Task details. A full and exact copy of the listing that follows is needed.

Material provided.

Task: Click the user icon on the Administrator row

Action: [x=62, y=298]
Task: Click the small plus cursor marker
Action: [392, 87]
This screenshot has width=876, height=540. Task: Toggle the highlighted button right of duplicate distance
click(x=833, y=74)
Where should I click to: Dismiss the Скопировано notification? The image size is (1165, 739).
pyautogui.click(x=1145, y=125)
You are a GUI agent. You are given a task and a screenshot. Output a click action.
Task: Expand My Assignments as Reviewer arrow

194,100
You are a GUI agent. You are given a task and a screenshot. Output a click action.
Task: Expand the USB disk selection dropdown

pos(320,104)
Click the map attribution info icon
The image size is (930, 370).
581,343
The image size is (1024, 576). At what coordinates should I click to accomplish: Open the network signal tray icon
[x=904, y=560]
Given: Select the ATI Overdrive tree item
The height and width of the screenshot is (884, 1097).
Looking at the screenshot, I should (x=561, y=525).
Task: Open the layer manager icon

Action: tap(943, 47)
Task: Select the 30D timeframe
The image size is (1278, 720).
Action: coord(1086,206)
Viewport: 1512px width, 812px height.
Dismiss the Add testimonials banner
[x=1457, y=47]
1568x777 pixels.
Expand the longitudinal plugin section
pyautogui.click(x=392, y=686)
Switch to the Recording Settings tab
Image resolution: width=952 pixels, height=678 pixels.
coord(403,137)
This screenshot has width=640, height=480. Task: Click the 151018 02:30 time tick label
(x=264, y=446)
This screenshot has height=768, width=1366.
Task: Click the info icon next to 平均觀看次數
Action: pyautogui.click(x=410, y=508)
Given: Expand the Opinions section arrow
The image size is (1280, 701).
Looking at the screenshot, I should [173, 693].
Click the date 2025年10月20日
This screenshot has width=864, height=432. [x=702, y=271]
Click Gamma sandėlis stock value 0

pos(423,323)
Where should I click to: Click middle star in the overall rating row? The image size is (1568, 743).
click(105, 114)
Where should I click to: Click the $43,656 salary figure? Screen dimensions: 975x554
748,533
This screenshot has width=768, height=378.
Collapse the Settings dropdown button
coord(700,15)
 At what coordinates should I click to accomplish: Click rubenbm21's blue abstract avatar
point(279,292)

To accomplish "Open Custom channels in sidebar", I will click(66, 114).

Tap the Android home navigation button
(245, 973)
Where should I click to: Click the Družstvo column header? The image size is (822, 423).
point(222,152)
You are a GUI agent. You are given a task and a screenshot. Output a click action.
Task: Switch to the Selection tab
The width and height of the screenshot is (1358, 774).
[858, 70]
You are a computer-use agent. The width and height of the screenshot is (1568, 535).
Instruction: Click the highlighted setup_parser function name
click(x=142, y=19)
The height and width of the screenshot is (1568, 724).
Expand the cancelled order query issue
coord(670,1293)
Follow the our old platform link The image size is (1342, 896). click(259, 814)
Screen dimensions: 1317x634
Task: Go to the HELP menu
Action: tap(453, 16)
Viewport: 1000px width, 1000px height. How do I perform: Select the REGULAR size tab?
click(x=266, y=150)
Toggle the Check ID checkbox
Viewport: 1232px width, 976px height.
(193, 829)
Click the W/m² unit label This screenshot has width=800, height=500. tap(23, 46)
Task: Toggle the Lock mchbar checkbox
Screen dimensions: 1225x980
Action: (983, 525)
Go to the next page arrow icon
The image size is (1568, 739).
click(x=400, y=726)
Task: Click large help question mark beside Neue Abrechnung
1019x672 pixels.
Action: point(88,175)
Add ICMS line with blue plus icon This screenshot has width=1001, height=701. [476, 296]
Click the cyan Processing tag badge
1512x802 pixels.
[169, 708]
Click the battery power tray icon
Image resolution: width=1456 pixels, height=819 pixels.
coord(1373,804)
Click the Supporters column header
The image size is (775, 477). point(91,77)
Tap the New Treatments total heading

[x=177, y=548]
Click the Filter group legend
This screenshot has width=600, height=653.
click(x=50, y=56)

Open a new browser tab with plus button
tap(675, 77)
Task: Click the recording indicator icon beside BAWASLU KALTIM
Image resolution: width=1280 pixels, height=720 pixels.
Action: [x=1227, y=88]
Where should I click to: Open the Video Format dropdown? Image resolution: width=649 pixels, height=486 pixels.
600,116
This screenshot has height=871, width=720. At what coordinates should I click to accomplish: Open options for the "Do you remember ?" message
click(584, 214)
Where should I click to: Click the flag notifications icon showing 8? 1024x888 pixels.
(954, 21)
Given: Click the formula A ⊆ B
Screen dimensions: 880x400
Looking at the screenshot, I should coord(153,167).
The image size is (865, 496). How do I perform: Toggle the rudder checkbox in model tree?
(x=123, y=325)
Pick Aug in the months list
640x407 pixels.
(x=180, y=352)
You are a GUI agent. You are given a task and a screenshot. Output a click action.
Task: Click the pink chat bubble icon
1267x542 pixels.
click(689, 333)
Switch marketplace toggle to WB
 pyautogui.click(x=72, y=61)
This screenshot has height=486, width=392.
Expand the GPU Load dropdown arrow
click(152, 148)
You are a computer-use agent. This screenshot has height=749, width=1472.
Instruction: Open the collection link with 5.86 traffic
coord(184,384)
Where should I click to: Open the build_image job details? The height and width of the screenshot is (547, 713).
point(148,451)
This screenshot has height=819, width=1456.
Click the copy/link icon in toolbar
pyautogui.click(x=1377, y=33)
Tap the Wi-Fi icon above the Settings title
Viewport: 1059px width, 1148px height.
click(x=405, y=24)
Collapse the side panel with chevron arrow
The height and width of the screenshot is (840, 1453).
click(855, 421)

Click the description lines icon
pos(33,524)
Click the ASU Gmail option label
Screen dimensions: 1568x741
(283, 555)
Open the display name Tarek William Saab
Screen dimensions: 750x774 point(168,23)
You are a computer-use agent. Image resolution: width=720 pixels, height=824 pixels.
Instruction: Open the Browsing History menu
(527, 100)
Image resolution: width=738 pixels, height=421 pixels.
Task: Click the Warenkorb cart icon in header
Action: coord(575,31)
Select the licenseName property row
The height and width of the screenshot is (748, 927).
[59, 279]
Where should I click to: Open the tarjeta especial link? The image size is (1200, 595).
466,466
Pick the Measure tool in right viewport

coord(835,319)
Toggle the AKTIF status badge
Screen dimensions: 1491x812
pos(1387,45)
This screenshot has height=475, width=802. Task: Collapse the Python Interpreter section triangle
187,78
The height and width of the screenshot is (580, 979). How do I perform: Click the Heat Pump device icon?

Solution to the problem.
Task: Click the user icon on the Administrator row

Action: [x=62, y=298]
Task: Click the small plus cursor marker
Action: [392, 87]
This screenshot has width=876, height=540. Task: Toggle the highlighted button right of duplicate distance
click(x=833, y=74)
Where should I click to: Dismiss the Скопировано notification? The image size is (1165, 739).
pyautogui.click(x=1145, y=125)
You are a GUI agent. You are given a task and a screenshot. Output a click action.
Task: Expand My Assignments as Reviewer arrow

194,100
You are a GUI agent. You are given a task and a screenshot. Output a click action.
Task: Expand the USB disk selection dropdown

pos(320,104)
Click the map attribution info icon
The image size is (930, 370).
581,343
The image size is (1024, 576). At what coordinates should I click to accomplish: Open the network signal tray icon
[x=904, y=560]
Given: Select the ATI Overdrive tree item
The height and width of the screenshot is (884, 1097).
Looking at the screenshot, I should (x=561, y=525).
Task: Open the layer manager icon

Action: tap(943, 47)
Task: Select the 30D timeframe
The image size is (1278, 720).
Action: coord(1086,206)
Viewport: 1512px width, 812px height.
Dismiss the Add testimonials banner
[x=1457, y=47]
1568x777 pixels.
Expand the longitudinal plugin section
pyautogui.click(x=392, y=686)
Switch to the Recording Settings tab
Image resolution: width=952 pixels, height=678 pixels.
coord(403,137)
This screenshot has width=640, height=480. Task: Click the 151018 02:30 time tick label
(x=264, y=446)
This screenshot has height=768, width=1366.
Task: Click the info icon next to 平均觀看次數
Action: pyautogui.click(x=410, y=508)
Given: Expand the Opinions section arrow
The image size is (1280, 701).
Looking at the screenshot, I should [173, 693].
Click the date 2025年10月20日
This screenshot has width=864, height=432. [x=702, y=271]
Click Gamma sandėlis stock value 0

pos(423,323)
Where should I click to: Click middle star in the overall rating row? The image size is (1568, 743).
click(105, 114)
Where should I click to: Click the $43,656 salary figure? Screen dimensions: 975x554
748,533
This screenshot has width=768, height=378.
Collapse the Settings dropdown button
coord(700,15)
 At what coordinates should I click to accomplish: Click rubenbm21's blue abstract avatar
point(279,292)

To accomplish "Open Custom channels in sidebar", I will click(66, 114).

Tap the Android home navigation button
(245, 973)
Where should I click to: Click the Družstvo column header? The image size is (822, 423).
point(222,152)
You are a GUI agent. You are given a task and a screenshot. Output a click action.
Task: Switch to the Selection tab
The width and height of the screenshot is (1358, 774).
[858, 70]
You are a computer-use agent. The width and height of the screenshot is (1568, 535).
Instruction: Click the highlighted setup_parser function name
click(x=142, y=19)
The height and width of the screenshot is (1568, 724).
Expand the cancelled order query issue
coord(670,1293)
Follow the our old platform link The image size is (1342, 896). click(259, 814)
Screen dimensions: 1317x634
Task: Go to the HELP menu
Action: tap(453, 16)
Viewport: 1000px width, 1000px height. How do I perform: Select the REGULAR size tab?
click(x=266, y=150)
Toggle the Check ID checkbox
Viewport: 1232px width, 976px height.
(193, 829)
Click the W/m² unit label This screenshot has width=800, height=500. tap(23, 46)
Task: Toggle the Lock mchbar checkbox
Screen dimensions: 1225x980
Action: (983, 525)
Go to the next page arrow icon
The image size is (1568, 739).
click(x=400, y=726)
Task: Click large help question mark beside Neue Abrechnung
1019x672 pixels.
Action: point(88,175)
Add ICMS line with blue plus icon This screenshot has width=1001, height=701. [476, 296]
Click the cyan Processing tag badge
1512x802 pixels.
[169, 708]
Click the battery power tray icon
Image resolution: width=1456 pixels, height=819 pixels.
coord(1373,804)
Click the Supporters column header
The image size is (775, 477). point(91,77)
Tap the New Treatments total heading

[x=177, y=548]
Click the Filter group legend
This screenshot has width=600, height=653.
click(x=50, y=56)

Open a new browser tab with plus button
tap(675, 77)
Task: Click the recording indicator icon beside BAWASLU KALTIM
Image resolution: width=1280 pixels, height=720 pixels.
Action: [x=1227, y=88]
Where should I click to: Open the Video Format dropdown? Image resolution: width=649 pixels, height=486 pixels.
600,116
This screenshot has height=871, width=720. At what coordinates should I click to accomplish: Open options for the "Do you remember ?" message
click(584, 214)
Where should I click to: Click the flag notifications icon showing 8? 1024x888 pixels.
(954, 21)
Given: Click the formula A ⊆ B
Screen dimensions: 880x400
Looking at the screenshot, I should coord(153,167).
The image size is (865, 496). How do I perform: Toggle the rudder checkbox in model tree?
(x=123, y=325)
Pick Aug in the months list
640x407 pixels.
(x=180, y=352)
You are a GUI agent. You are given a task and a screenshot. Output a click action.
Task: Click the pink chat bubble icon
1267x542 pixels.
click(689, 333)
Switch marketplace toggle to WB
 pyautogui.click(x=72, y=61)
This screenshot has height=486, width=392.
Expand the GPU Load dropdown arrow
click(152, 148)
You are a computer-use agent. This screenshot has height=749, width=1472.
Instruction: Open the collection link with 5.86 traffic
coord(184,384)
Where should I click to: Open the build_image job details? The height and width of the screenshot is (547, 713).
point(148,451)
This screenshot has height=819, width=1456.
Click the copy/link icon in toolbar
pyautogui.click(x=1377, y=33)
Tap the Wi-Fi icon above the Settings title
Viewport: 1059px width, 1148px height.
click(x=405, y=24)
Collapse the side panel with chevron arrow
The height and width of the screenshot is (840, 1453).
click(855, 421)

Click the description lines icon
pos(33,524)
Click the ASU Gmail option label
Screen dimensions: 1568x741
(283, 555)
Open the display name Tarek William Saab
Screen dimensions: 750x774 point(168,23)
You are a computer-use agent. Image resolution: width=720 pixels, height=824 pixels.
Instruction: Open the Browsing History menu
(527, 100)
Image resolution: width=738 pixels, height=421 pixels.
Task: Click the Warenkorb cart icon in header
Action: coord(575,31)
Select the licenseName property row
The height and width of the screenshot is (748, 927).
[59, 279]
Where should I click to: Open the tarjeta especial link? The image size is (1200, 595).
466,466
Pick the Measure tool in right viewport

coord(835,319)
Toggle the AKTIF status badge
Screen dimensions: 1491x812
pos(1387,45)
This screenshot has height=475, width=802. Task: Collapse the Python Interpreter section triangle
187,78
The height and width of the screenshot is (580, 979). How do I perform: Click the Heat Pump device icon?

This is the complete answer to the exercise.